• Records supplied:
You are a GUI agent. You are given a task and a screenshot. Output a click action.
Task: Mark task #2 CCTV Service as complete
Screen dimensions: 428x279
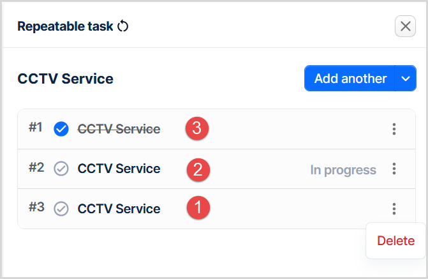point(61,169)
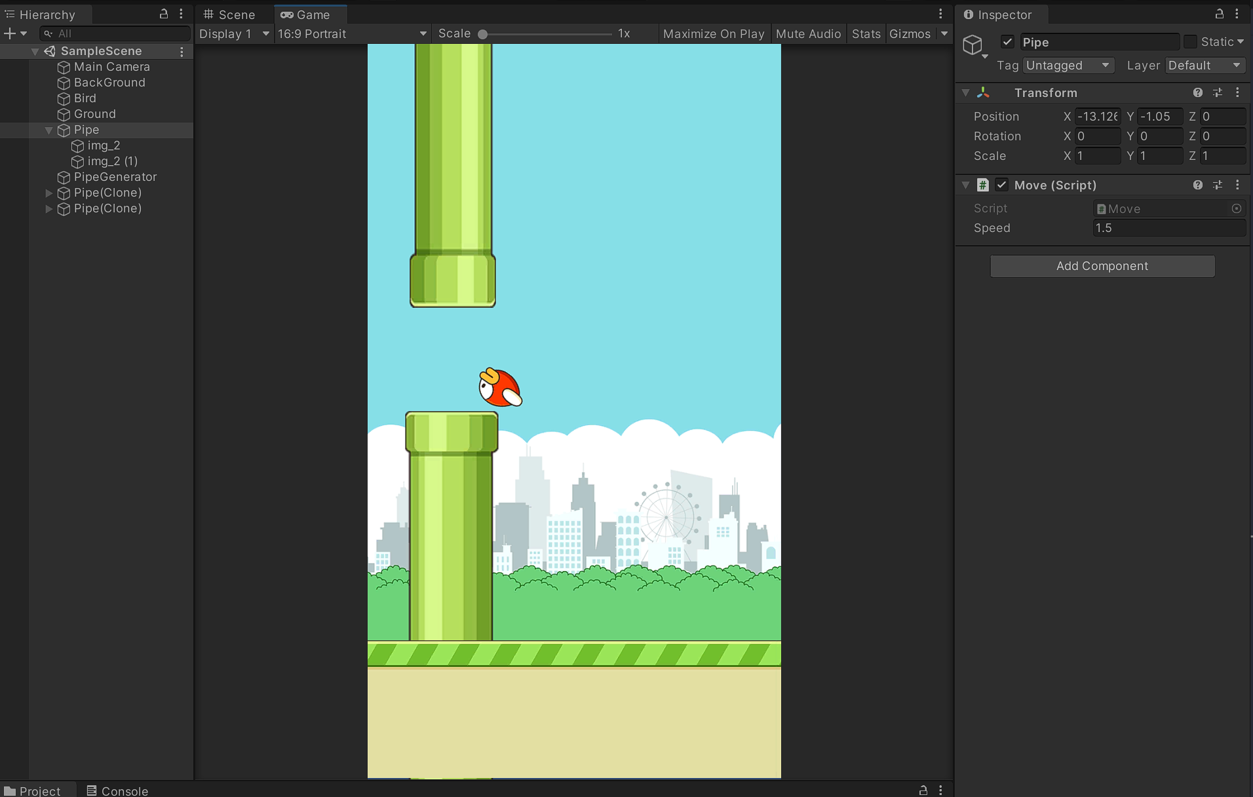Image resolution: width=1253 pixels, height=797 pixels.
Task: Click the Pipe GameObject cube icon
Action: (973, 45)
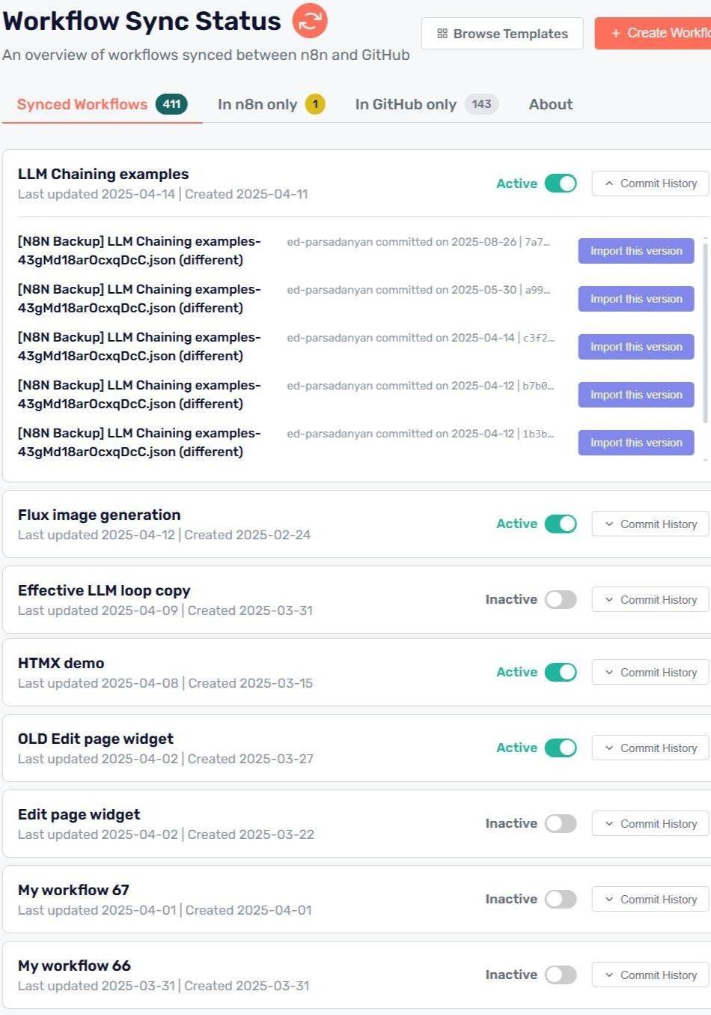Image resolution: width=711 pixels, height=1015 pixels.
Task: Click chevron icon beside HTMX demo Commit History
Action: click(x=609, y=673)
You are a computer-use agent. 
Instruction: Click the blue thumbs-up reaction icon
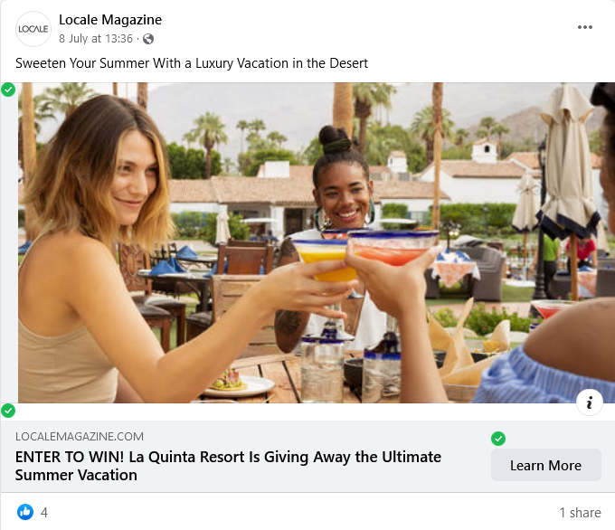click(25, 512)
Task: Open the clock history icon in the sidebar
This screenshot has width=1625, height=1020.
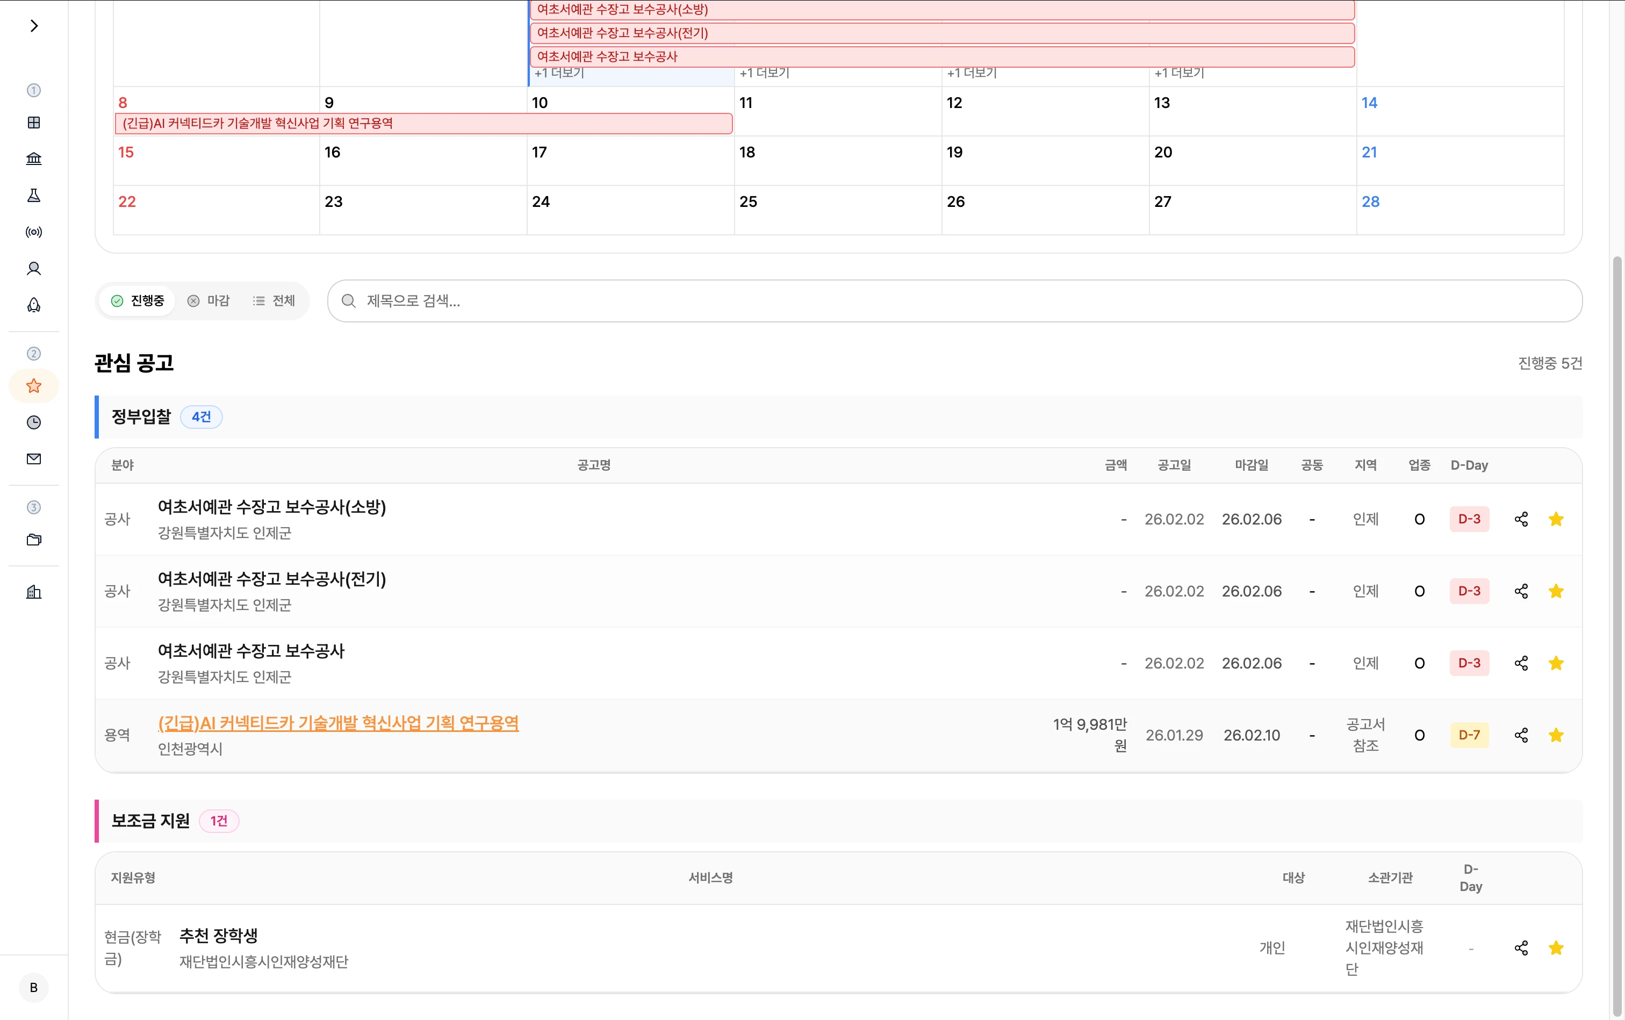Action: (34, 422)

• What you should do: Update the data above so that every "screenshot" becomes "screen capture", with nothing else changed. Leave the pictures out of your answer.

• The answer:
You are a GUI agent. You are given a task and a screen capture. Output a click action.
Task: Mark task #2 CCTV Service as complete
Screen dimensions: 428x279
point(61,169)
Image resolution: width=1253 pixels, height=797 pixels.
Task: Click the Pipe GameObject cube icon
Action: (973, 45)
Image resolution: width=711 pixels, height=1015 pixels.
Task: Click chevron icon beside HTMX demo Commit History
Action: click(x=609, y=673)
You are a computer-use agent. 
Instruction: Click the blue thumbs-up reaction icon
click(25, 512)
Task: Open the clock history icon in the sidebar
This screen capture has width=1625, height=1020.
Action: (34, 422)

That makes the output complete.